Twenty-five-year old “Jeremy” spent most of the first 24 years of his life thinking he was stupid or, at the very least, had a severe case of attention deficit disorder (ADD).
From the earliest days, school was a nightmare. He was held back to repeat kindergarten. He was diagnosed with ADD and put on Ritalin in kindergarten (he’d take some sort of stimulant all the way through his school career and beyond). He went into special classes for slow learners. He was bullied by the other kids and called “stupid” and other hurtful names.
Coming from a highly-educated family, no one understood why he struggled so much academically.
Jeremy’s school years consisted of going to tutors daily and, as he got older, regularly staying up as late as midnight to finish his homework. He made decent grades in history and English, but math and other subjects made absolutely no sense to him, no matter how hard he tried. Anxiety was a daily companion, as were frequent panic attacks for which he took medication.
“My doctors told me to ‘just focus and buckle down,’ but they didn’t understand my struggle to sit at a desk and try to study,” he explained. “It was like a farsighted person trying to read without glasses. It was a terrible disability.”
Despite poor grades, he graduated from high school —barely—with a D average.
After taking courses at a community college and failing five times, he resigned himself to a life of working menial jobs. A little voice in the back of his head kept nagging away that there must be a way to get better, however, so he began reading self-help books.
One day he was listening to an audiobook by Dave Asprey called Head Strong when he heard about neurofeedback for the first time.
“My doctors had never told me about this. It seemed like something that actually might help me,” Jeremy recalled.
He immediately began combing the internet for information about neurofeedback, found Center for Brain and made an appointment.
The first order of business was doing a brain map. It had a startling result: “I learned that I had been misdiagnosed,” he said. “I didn’t have ADD. I had a learning disability and never needed all that medication!”
For the first time in his life, Jeremy had hope. He thought to himself, “Thank God, there’s someone who can fix me. I’m not crazy and I’m not stupid.”
Even though getting to Center for Brain for neurofeedback training required a two-hour round trip each week, Jeremy enthusiastically made the drive once a week to Jupiter for three months.

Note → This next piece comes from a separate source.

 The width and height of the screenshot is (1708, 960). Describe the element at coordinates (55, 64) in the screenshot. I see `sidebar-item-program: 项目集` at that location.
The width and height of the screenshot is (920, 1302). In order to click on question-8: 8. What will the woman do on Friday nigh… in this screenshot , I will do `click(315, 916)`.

In a matter of weeks, his ability to learn and understand improved dramatically, and the intensity and frequency of his anxiety significantly diminished. He was able to get off of all his medications.
Before coming to Center for Brain, Jeremy wanted to build a house for himself but couldn’t understand much of what he needed to know, even something as basic as how to measure a room.

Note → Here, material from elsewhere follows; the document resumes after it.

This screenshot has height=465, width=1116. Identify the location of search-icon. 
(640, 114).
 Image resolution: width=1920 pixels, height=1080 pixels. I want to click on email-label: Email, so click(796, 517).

After doing neurofeedback training, Jeremy began moving forward on building his house with far less trepidation than before, calling the process “much more manageable.”
“I now feel more confident about being able to take on the world and do things I never would have attempted before, like building this house,” he explained. “I have much more focus and motivation.”
In fact, once the house is finished and he’s put some savings away, Jeremy plans to go to school to pursue a career in the medical field.
“I wish my parents had known about neurofeedback back when I was in middle school,” he lamented. “If I had had just one summer of doing neurofeedback, my school experience would have been so much easier. If I had done neurofeedback sooner, I know I could have been more and done so much more, but I’m looking forward and not looking back.
“I am very grateful to everyone at the Center for Brain for dramatically changing my life.”